If each family member routes purchases and completes offers under their own name, the household's combined annual earnings can grow meaningfully. However, the basic rule on point sites is one account per person — having someone else apply on your behalf, or applying in a borrowed name, violates the terms of service and counts as a prohibited act. The healthy approach is for each person to participate within their own lifestyle and spending, then share how the accumulated points are used across the household. See prohibited conduct and failure cases for what to avoid.
Will I earn less in year two than I did in year one?
High-value offers such as card issuances and account openings are mostly aimed at first-time applicants, which means year one tends to be unusually high for the initial-burst pillar. The same pace is typically harder to replicate from year two onward. On the other hand, everyday routing cashback — shopping via point sites and payment cashback — accumulates steadily as long as you keep the habit going. Avoid treating your year-one total as a recurring annual expectation; the long-term gains come from maintaining the everyday routing foundation.
How can you estimate your own annual earnings guideline?
Rather than applying someone else's number as-is, it is more realistic to think based on your own life. First estimate the foundation: take the spending you usually do via online shopping and cashless payment, within "the range you can make eligible for routing plus payment cashback." Then, on top of that, add only the high-value offers—cards, accounts, etc. that you actually plan to use that year and that are meaningful to open—"just the number you can clear without strain." Point amounts and cashback rates change by season so nothing can be asserted, but thinking in terms of "foundation (spending-based) + the offers you can realistically take" lets a realistic expectation emerge. Check the latest offers on Pointnavi. The key is not to add unnecessary spending or applications you will not use just to inflate the estimate.

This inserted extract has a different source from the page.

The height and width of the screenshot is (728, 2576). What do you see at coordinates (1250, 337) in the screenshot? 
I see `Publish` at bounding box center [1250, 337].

To raise your annual total without spending much time, where should you prioritize?
The best time-for-value is the part where "you spend effort once and it accumulates automatically afterward." Specifically: ① build a route-in path for the online shops you use often, ② fix payment to your main economic sphere's credit card, and ③ review fixed costs like home internet and insurance once and consolidate them onto eligible services—set these three up at the start and cashback keeps coming with almost no conscious effort afterward. High-value offers, on the other hand, take time for research, application, meeting conditions, and expiry management, so busy people do better to narrow them to "a few a year, only the ones you will actually use." The more limited your time, the more prioritizing foundation automation over flashy high-value offers accumulates with better value in the end.

This article was written from publicly available information on each point site as of 2026-06-21. Cashback rates, campaign terms, and redemption rules can change without notice — always check each site's official page for the latest. This site uses each point site's referral program, but going through a referral link never changes the rate you receive.